The way I see it, trust is the absolute basis of any relationship you can possibly achieve with any person / pet / distant animal.
In psychology a trust metric is an actual measurement to scale how much one person trusts another. In terms of relationships, trust almost ALWAYS boils down to being faithful / loyal to the one you “love”. At least in the latest generation that is definitely true, everyone worries about the actual act of cheating rather than the person themselves that would be considering to do it in the first place. An easy example of this that I see all too often is the typical situation where Girl #1 cheats on Guy #1 with Guy #2. Instead of Guy #1 attacking the root issue with Girl #1, Guy #1 involves himself with tackling Guy #2. Some cases even have the flip scenario where Guy #1 cheats on Girl #1 with Girl #2. In this situation, it’s literally circumstantial what Girl #1 does. There’s a 50/50 chance she’d confront Guy #1 AND Girl #2 to deepen herself in the drama. I’ve seen this far too many times, and even been involved with it enough for it to literally be taken a mass survey. Everything else comes after, right?

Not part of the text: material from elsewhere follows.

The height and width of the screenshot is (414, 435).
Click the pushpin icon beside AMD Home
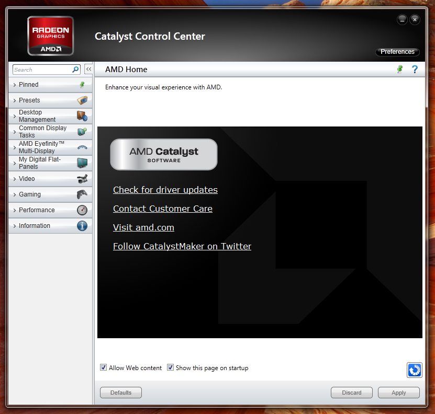tap(400, 69)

So what’s the big idea? When you look at it justly, you can see how flawedanyone’s train of thought is when they are so inclined to indulge themselves in a relationship as if they could handle it in the first place. Don’t get me wrong, the thought of a perfect relationship is a very nice prospect indeed. Just very unrealistic. Everyone has trust issues. When I see people demanding that their partners need to change in order for them to stay together, I actually get physically sick. It’s hard to see the human race keep degenerating no matter how aware of it we are. Like I tell everyone that comes to me with relationship “issues“;
“People don’t change. They only compromise.”
I’ve said it countless times, and I’ll continue to say it. Understanding trust isn’t a matter of a opinion any more. It evolves as quickly as we do, since WE define it ourselves. So it definitely can be defined as something simple. You can complicate your relationship as much as you want, but if there really is no trust from the very beginning, it’d be like building a house with no foundation or a computer with no hard drive xD. All bad analogies aside, we can all agree this one concept can single-handedly shred any type of relationship between any two (or more) living creatures. But here comes the bigger question.

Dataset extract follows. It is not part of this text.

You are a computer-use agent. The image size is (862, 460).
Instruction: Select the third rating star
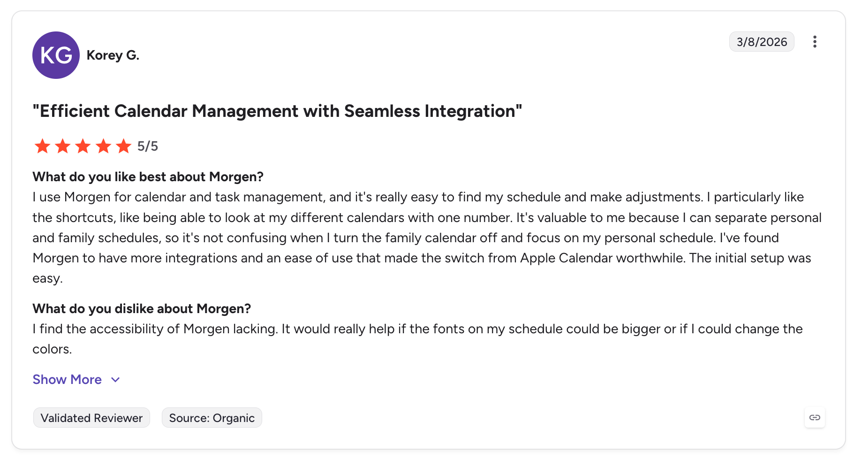click(x=83, y=146)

What do you do when you’ve known the person far too long? You absolutely have no reason NOT to trust them right?
I’ve seen a couple people turn their own lives around completely from doing bad things to being a good role model. Does that contradict when I say people don’t change? Definitely not. Once a person has developed their own personality, you just can’t change it. Not even them. So why is it that people appear to have changed? Well that answer is simple. Everyone makes adjustments to their own lifestyle to fit their partners. You see it all the time and it pisses you off. It makes you feel softer, so you say: “I’m not changing for any one”, or the popular “if they don’t like who I am, then we shouldn’t be together”. This also applies to friendly relationships as well. Everyone wants to impress someone. You can’t stop it. Trying to, makes you look like an asshole. Trust me, the last thing you want is for people to look at you and deem you emotionless.
Finding out how much you can trust someone is actually BETTER if it’s based on experience and biased information.
Don’t make this complicated. It pisses people off. If you need someone’s trust, make them give it to you or prove themselves. Don’t pretend you can trust someone based on how trustworthy they are from another persons perspective. I’d like to think everyone would trust others in their own damn way. In either case, we rather kill ourselves than to invest more time trying to make someone believe how trustworthy we are.
What’s the fun in dying.
Trust will always be a weakness. It will hurt everyone. Knowing this, we all still use it as a form of …currency. lol.
Maybe I’ll just stick to my analogies.